NavGPT: Explicit Reasoning in Vision-and-Language Navigation with Large Language Models

Trained with an unprecedented scale of data, large language models (LLMs) like ChatGPT and GPT-4 exhibit the emergence of significant reasoning abilities from model scaling. Such a trend underscored the potential of training LLMs with unlimited language data, advancing the development of a universal embodied agent. In this work, we introduce the NavGPT, a purely LLM-based instruction-following navigation agent, to reveal the reasoning capability of GPT models in complex embodied scenes by performing zero-shot sequential action prediction for vision-and-language navigation (VLN). At each step, NavGPT takes the textual descriptions of visual observations, navigation history, and future explorable directions as inputs to reason the agent's current status, and makes the decision to approach the target. Through comprehensive experiments, we demonstrate NavGPT can explicitly perform high-level planning for navigation, including decomposing instruction into sub-goal, integrating commonsense knowledge relevant to navigation task resolution, identifying landmarks from observed scenes, tracking navigation progress, and adapting to exceptions with plan adjustment. Furthermore, we show that LLMs is capable of generating high-quality navigational instructions from observations and actions along a path, as well as drawing accurate top-down metric trajectory given the agent's navigation history. Despite the performance of using NavGPT to zero-shot R2R tasks still falling short of trained models, we suggest adapting multi-modality inputs for LLMs to use as visual navigation agents and applying the explicit reasoning of LLMs to benefit learning-based models.

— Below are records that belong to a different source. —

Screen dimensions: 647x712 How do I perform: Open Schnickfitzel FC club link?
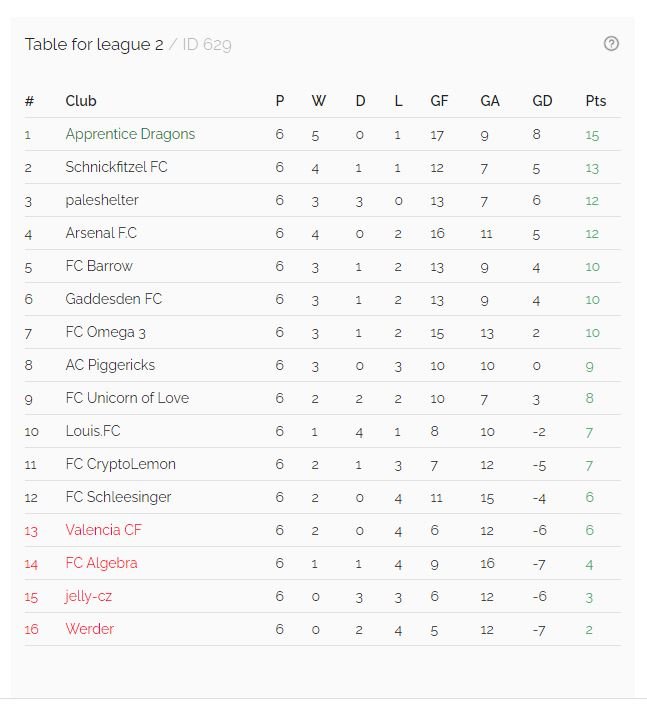(x=116, y=167)
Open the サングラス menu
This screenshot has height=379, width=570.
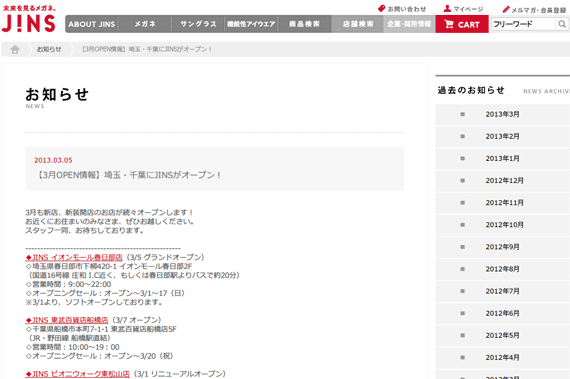click(198, 24)
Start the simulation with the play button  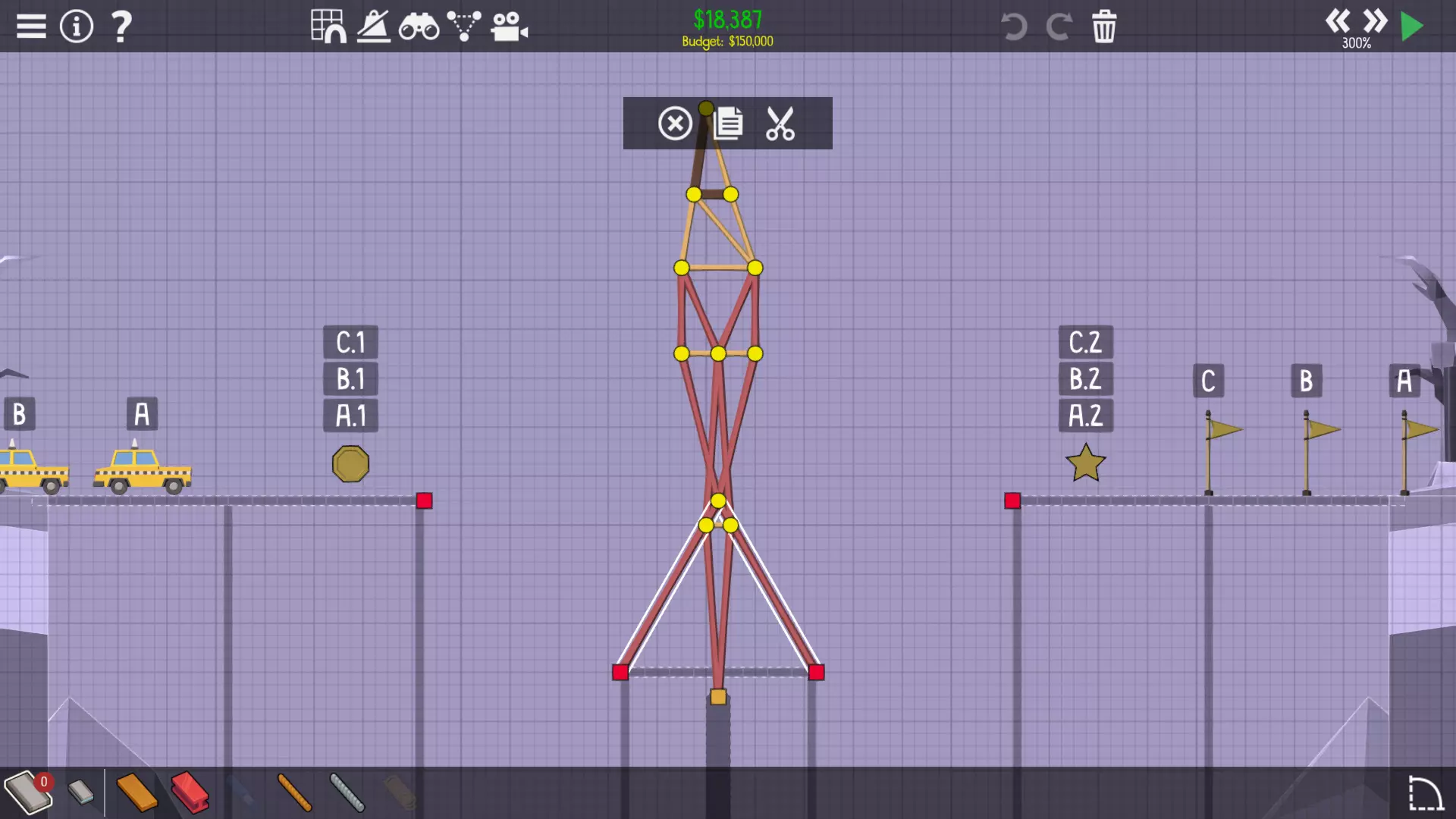coord(1412,27)
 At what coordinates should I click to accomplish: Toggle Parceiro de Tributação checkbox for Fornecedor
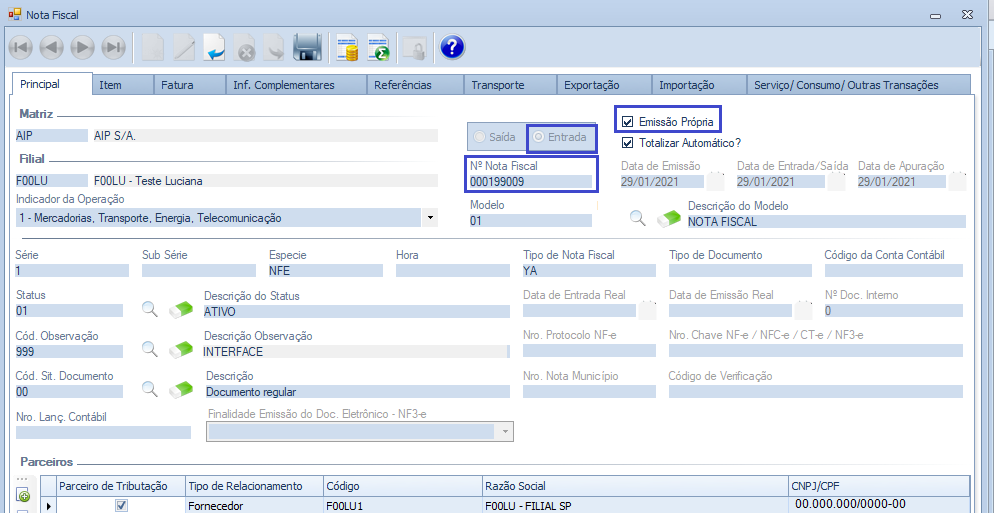121,506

翻译：通过前所未有的数据规模训练，ChatGPT和GPT-4等大语言模型（LLMs）展现出显著推理能力的涌现。这一趋势凸显了利用无限语言数据训练LLMs的潜力，推动了通用具身智能体的发展。在本研究中，我们提出NavGPT——一种完全基于LLM的指令跟随导航智能体，通过执行视觉与语言导航（VLN）中的零样本序列动作预测，揭示GPT模型在复杂具身场景中的推理能力。在每个步骤中，NavGPT将视觉观察、导航历史及未来可探索方向的文本描述作为输入，推理智能体的当前状态，并做出接近目标的决策。通过全面实验，我们证明NavGPT能够显式执行导航的高层规划，包括将指令分解为子目标、整合与导航任务解决相关的常识知识、从观察场景中识别地标、跟踪导航进度，以及通过计划调整适应异常情况。此外，我们表明LLMs能够根据路径上的观察和动作生成高质量的导航指令，并基于智能体的导航历史绘制精确的俯视度量轨迹。尽管使用NavGPT进行R2R任务的零样本性能仍低于训练模型，但建议为LLMs适配多模态输入以用作视觉导航智能体，并利用LLMs的显式推理能力使基于学习的模型受益。